Begin LISTED RECORDS
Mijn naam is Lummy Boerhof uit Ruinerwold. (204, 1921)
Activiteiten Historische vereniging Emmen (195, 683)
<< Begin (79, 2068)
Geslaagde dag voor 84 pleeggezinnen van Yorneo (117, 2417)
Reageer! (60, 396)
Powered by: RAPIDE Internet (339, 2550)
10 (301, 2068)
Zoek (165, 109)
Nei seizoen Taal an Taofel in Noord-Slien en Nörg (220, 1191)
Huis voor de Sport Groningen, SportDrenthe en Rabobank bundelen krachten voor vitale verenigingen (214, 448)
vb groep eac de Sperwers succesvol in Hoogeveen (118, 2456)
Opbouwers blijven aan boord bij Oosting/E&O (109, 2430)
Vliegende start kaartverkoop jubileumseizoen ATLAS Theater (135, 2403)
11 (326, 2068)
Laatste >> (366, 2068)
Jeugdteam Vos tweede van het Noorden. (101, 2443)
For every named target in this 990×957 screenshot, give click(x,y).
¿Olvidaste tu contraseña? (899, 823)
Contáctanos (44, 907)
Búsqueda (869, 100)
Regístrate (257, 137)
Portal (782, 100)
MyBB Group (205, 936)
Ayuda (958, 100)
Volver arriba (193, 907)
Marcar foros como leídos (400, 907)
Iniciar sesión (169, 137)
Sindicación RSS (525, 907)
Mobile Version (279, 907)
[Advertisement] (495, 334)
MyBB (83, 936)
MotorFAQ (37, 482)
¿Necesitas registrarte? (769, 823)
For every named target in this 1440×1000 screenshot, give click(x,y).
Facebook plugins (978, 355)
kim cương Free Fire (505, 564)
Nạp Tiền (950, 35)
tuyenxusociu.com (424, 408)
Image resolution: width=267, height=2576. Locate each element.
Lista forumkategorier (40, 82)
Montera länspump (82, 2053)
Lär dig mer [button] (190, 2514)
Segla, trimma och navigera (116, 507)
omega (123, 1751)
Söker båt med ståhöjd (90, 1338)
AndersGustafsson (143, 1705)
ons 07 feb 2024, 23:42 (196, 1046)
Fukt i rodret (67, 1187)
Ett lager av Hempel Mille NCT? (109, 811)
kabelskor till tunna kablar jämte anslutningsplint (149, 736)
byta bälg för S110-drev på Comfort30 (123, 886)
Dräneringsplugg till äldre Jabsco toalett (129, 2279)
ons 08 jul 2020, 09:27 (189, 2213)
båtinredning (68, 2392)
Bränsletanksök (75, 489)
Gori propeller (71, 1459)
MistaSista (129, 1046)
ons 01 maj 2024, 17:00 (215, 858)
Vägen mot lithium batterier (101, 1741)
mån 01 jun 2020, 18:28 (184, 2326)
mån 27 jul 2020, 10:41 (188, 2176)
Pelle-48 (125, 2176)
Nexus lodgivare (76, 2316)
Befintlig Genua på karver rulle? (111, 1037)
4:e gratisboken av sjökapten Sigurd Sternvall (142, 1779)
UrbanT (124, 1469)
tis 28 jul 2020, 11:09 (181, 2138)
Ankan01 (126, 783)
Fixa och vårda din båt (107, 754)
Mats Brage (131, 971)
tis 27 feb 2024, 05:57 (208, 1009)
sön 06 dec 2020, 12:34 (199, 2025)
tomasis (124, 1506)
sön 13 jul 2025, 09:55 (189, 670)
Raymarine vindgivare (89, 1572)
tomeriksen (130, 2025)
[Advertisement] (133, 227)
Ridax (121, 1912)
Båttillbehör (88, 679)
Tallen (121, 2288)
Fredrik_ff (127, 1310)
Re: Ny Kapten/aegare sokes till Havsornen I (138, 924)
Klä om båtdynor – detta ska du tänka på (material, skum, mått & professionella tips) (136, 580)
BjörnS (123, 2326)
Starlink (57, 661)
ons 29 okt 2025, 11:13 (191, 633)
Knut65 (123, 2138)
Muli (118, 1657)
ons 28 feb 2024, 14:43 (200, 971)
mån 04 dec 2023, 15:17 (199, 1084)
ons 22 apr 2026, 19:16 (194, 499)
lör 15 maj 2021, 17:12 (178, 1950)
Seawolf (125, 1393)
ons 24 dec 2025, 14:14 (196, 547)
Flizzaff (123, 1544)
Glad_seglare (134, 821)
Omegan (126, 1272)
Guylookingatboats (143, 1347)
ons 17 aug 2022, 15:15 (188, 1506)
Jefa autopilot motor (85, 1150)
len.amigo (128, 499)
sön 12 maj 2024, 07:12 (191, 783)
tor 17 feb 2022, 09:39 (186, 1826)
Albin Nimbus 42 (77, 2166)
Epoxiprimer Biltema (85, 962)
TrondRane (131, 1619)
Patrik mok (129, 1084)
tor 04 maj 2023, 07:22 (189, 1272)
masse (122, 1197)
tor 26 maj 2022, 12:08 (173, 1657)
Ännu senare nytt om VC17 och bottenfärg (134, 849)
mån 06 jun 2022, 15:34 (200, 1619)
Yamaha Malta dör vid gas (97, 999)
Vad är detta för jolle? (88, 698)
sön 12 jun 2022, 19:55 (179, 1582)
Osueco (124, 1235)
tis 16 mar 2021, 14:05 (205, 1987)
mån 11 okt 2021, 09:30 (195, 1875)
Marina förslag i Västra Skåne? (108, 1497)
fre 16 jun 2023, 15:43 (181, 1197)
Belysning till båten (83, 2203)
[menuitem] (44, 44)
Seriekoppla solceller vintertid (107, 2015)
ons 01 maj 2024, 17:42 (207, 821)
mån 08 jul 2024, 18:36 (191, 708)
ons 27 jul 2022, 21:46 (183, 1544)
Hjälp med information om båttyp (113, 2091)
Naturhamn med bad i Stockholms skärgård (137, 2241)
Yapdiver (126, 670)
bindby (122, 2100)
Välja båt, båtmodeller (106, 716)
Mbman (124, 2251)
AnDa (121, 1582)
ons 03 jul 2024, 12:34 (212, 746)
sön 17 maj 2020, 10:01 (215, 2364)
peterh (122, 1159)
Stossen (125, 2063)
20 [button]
End LISTED RECORDS
**GOAL:** Reproduce all of the records above word for word, keeping each line as it stands.

**IN RESPONSE:**
Mijn naam is Lummy Boerhof uit Ruinerwold. (204, 1921)
Activiteiten Historische vereniging Emmen (195, 683)
<< Begin (79, 2068)
Geslaagde dag voor 84 pleeggezinnen van Yorneo (117, 2417)
Reageer! (60, 396)
Powered by: RAPIDE Internet (339, 2550)
10 (301, 2068)
Zoek (165, 109)
Nei seizoen Taal an Taofel in Noord-Slien en Nörg (220, 1191)
Huis voor de Sport Groningen, SportDrenthe en Rabobank bundelen krachten voor vitale verenigingen (214, 448)
vb groep eac de Sperwers succesvol in Hoogeveen (118, 2456)
Opbouwers blijven aan boord bij Oosting/E&O (109, 2430)
Vliegende start kaartverkoop jubileumseizoen ATLAS Theater (135, 2403)
11 (326, 2068)
Laatste >> (366, 2068)
Jeugdteam Vos tweede van het Noorden. (101, 2443)
For every named target in this 990×957 screenshot, give click(x,y).
¿Olvidaste tu contraseña? (899, 823)
Contáctanos (44, 907)
Búsqueda (869, 100)
Regístrate (257, 137)
Portal (782, 100)
MyBB Group (205, 936)
Ayuda (958, 100)
Volver arriba (193, 907)
Marcar foros como leídos (400, 907)
Iniciar sesión (169, 137)
Sindicación RSS (525, 907)
Mobile Version (279, 907)
[Advertisement] (495, 334)
MyBB (83, 936)
MotorFAQ (37, 482)
¿Necesitas registrarte? (769, 823)
For every named target in this 1440×1000 screenshot, give click(x,y).
Facebook plugins (978, 355)
kim cương Free Fire (505, 564)
Nạp Tiền (950, 35)
tuyenxusociu.com (424, 408)
Image resolution: width=267, height=2576. Locate each element.
Lista forumkategorier (40, 82)
Montera länspump (82, 2053)
Lär dig mer [button] (190, 2514)
Segla, trimma och navigera (116, 507)
omega (123, 1751)
Söker båt med ståhöjd (90, 1338)
AndersGustafsson (143, 1705)
ons 07 feb 2024, 23:42 (196, 1046)
Fukt i rodret (67, 1187)
Ett lager av Hempel Mille NCT? (109, 811)
kabelskor till tunna kablar jämte anslutningsplint (149, 736)
byta bälg för S110-drev på Comfort30 (123, 886)
Dräneringsplugg till äldre Jabsco toalett (129, 2279)
ons 08 jul 2020, 09:27 (189, 2213)
båtinredning (68, 2392)
Bränsletanksök (75, 489)
Gori propeller (71, 1459)
MistaSista (129, 1046)
ons 01 maj 2024, 17:00 (215, 858)
Vägen mot lithium batterier (101, 1741)
mån 01 jun 2020, 18:28 (184, 2326)
mån 27 jul 2020, 10:41 (188, 2176)
Pelle-48 (125, 2176)
Nexus lodgivare (76, 2316)
Befintlig Genua på karver rulle? (111, 1037)
4:e gratisboken av sjökapten Sigurd Sternvall (142, 1779)
UrbanT (124, 1469)
tis 28 jul 2020, 11:09 (181, 2138)
Ankan01 (126, 783)
Fixa och vårda din båt (107, 754)
Mats Brage (131, 971)
tis 27 feb 2024, 05:57 (208, 1009)
sön 06 dec 2020, 12:34 (199, 2025)
tomasis (124, 1506)
sön 13 jul 2025, 09:55 (189, 670)
Raymarine vindgivare (89, 1572)
tomeriksen (130, 2025)
[Advertisement] (133, 227)
Ridax (121, 1912)
Båttillbehör (88, 679)
Tallen (121, 2288)
Fredrik_ff (127, 1310)
Re: Ny Kapten/aegare sokes till Havsornen I (138, 924)
Klä om båtdynor – detta ska du tänka på (material, skum, mått & professionella tips) (136, 580)
BjörnS (123, 2326)
Starlink (57, 661)
ons 29 okt 2025, 11:13 (191, 633)
Knut65 (123, 2138)
Muli (118, 1657)
ons 28 feb 2024, 14:43 (200, 971)
mån 04 dec 2023, 15:17 (199, 1084)
ons 22 apr 2026, 19:16 (194, 499)
lör 15 maj 2021, 17:12 (178, 1950)
Seawolf (125, 1393)
ons 24 dec 2025, 14:14 (196, 547)
Flizzaff (123, 1544)
Glad_seglare (134, 821)
Omegan (126, 1272)
Guylookingatboats (143, 1347)
ons 17 aug 2022, 15:15 (188, 1506)
Jefa autopilot motor (85, 1150)
len.amigo (128, 499)
sön 12 maj 2024, 07:12 (191, 783)
tor 17 feb 2022, 09:39 (186, 1826)
Albin Nimbus 42 (77, 2166)
Epoxiprimer Biltema (85, 962)
TrondRane (131, 1619)
Patrik mok (129, 1084)
tor 04 maj 2023, 07:22 (189, 1272)
masse (122, 1197)
tor 26 maj 2022, 12:08 (173, 1657)
Ännu senare nytt om VC17 och bottenfärg (134, 849)
mån 06 jun 2022, 15:34 (200, 1619)
Yamaha Malta dör vid gas (97, 999)
Vad är detta för jolle? (88, 698)
sön 12 jun 2022, 19:55 (179, 1582)
Osueco (124, 1235)
tis 16 mar 2021, 14:05 (205, 1987)
mån 11 okt 2021, 09:30 (195, 1875)
Marina förslag i Västra Skåne? (108, 1497)
fre 16 jun 2023, 15:43 (181, 1197)
Belysning till båten (83, 2203)
[menuitem] (44, 44)
Seriekoppla solceller vintertid (107, 2015)
ons 01 maj 2024, 17:42 (207, 821)
mån 08 jul 2024, 18:36 (191, 708)
ons 27 jul 2022, 21:46 (183, 1544)
Hjälp med information om båttyp (113, 2091)
Naturhamn med bad i Stockholms skärgård (137, 2241)
Yapdiver (126, 670)
bindby (122, 2100)
Välja båt, båtmodeller (106, 716)
Mbman (124, 2251)
AnDa (121, 1582)
ons 03 jul 2024, 12:34 (212, 746)
sön 17 maj 2020, 10:01 (215, 2364)
peterh (122, 1159)
Stossen (125, 2063)
20 [button]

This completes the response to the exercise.